Las libertades de pensamiento y opinión tienen detrás otra libertad mucho más íntima y profunda que las determina; me refiero a la libertad de conciencia. Allí se presentan oposiciones y contradicciones en ciertos momentos, ante determinadas acciones y decisiones. Esa convicción íntima se resuelve hacia afuera a través de la objeción de conciencia que nos permite impulsar nuestra negación rotunda acerca de un tema o situación concreta. Es el derecho inalienable a la resistencia y a la desobediencia civil y responsable, a partir de una coherencia interna.
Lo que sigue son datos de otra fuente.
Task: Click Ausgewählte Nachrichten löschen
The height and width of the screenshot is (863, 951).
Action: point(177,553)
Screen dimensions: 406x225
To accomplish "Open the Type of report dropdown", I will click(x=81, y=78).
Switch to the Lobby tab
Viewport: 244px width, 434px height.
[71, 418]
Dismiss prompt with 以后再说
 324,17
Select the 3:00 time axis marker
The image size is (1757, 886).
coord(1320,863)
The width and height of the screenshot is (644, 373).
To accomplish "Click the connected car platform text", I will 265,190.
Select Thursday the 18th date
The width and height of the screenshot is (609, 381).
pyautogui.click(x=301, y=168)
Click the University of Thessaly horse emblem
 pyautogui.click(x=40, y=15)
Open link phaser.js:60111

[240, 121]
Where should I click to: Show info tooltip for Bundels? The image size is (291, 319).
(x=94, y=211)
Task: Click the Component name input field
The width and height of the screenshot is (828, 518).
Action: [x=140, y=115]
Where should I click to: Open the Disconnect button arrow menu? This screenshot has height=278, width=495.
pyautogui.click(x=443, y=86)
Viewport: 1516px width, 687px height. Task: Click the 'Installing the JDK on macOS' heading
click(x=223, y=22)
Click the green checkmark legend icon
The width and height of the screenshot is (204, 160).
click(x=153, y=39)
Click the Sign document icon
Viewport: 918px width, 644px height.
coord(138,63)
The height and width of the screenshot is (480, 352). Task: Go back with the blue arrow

Y es deber de los estados y gobiernos el respetar y proteger a los objetores de conciencia que asumen esa decisión por motivos religiosos, culturales o sociales.
Pero es un error interpretar como debilidad de carácter el que alguien cambie de opinión, puesto que ello puede ser, claramente, el resultado de un enriquecimiento interior, de un desarrollo conceptual o vivencial que impulsa nuevas miradas y posturas. Aunque parezca un chiste, debe ser por ese derecho a que nuestras opiniones e interpretaciones varíen con el tiempo que casi todo fuera pecado cuando éramos niños y ahora de adultos casi nada lo sea.
Se trata de un cierto relativismo de adaptación del entendimiento que, sin embargo, sigue preservando en lo más hondo la marca indeleble de innegociables valores y principios. Como diría Savater, “cada cual es hijo de su época”, y por eso las opiniones cambian; pero no significa, por supuesto, que todo se valga, porque eso llevaría a la ley de la selva y al reinado del caos social.
Cada vez que pretendamos descalificar la libertad de conciencia, pensamiento u opinión de otra persona, sería sensato y responsable ponernos en su lugar y sentir en carne propia, así sea momentáneamente, la vulneración, el desprecio o la invisibilización de nuestra dignidad, aprecio y valor, que tal descalificación significa.
Vale la pena repetir que una de las mayores canteras de conflictos grandes y de duras discusiones se da porque confundimos los hechos con el mundo de las opiniones. Los hechos son reales, concretos, objetivos, medibles; en cambio, las opiniones son abstractas, subjetivas, dependen de las sensaciones, emociones, interpretaciones, impresiones, y por eso no son verdades únicas, tienen una alta volatilidad y dependen de muchas variables. Por lo tanto, se abre un mundo amplio y maravilloso ante nosotros, cuando entramos en interacción con otros y somos capaces de poner en suspenso nuestras construcciones mentales, mientras practicamos la escucha activa. O lo que es lo mismo, escuchamos sin estar al mismo tiempo pensando en lo que queremos decir a continuación porque eso sería una sordera selectiva.
Esa confusión entre hechos y opiniones es lo que hace difícil el diálogo alrededor de temas polémicos como el arte, la política, la religión, el deporte. Tendemos de manera casi automática e irreflexiva a privilegiar nuestras opiniones por encima de las de los demás, como si las nuestras fueran verdades y no simples opiniones.
Como seres sociales que somos, tenemos la predisposición al encuentro con los demás, para entrar en el juego de la intersubjetividad, del diálogo: para ponernos de acuerdo, para construir juntos, para establecer límites, para no confundir nuestro monólogo interior con la realidad de los otros.
Es difícil más no imposible el arte de vivir juntos, acompañándonos sin invadirnos. Pero siempre será necesario reconocer el espacio propio de las opiniones. Y vale la pena entonces recordar las sabias palabras del poeta español José Bergamín: “si yo fuera un objeto, seria objetivo; como soy un sujeto, soy subjetivo”.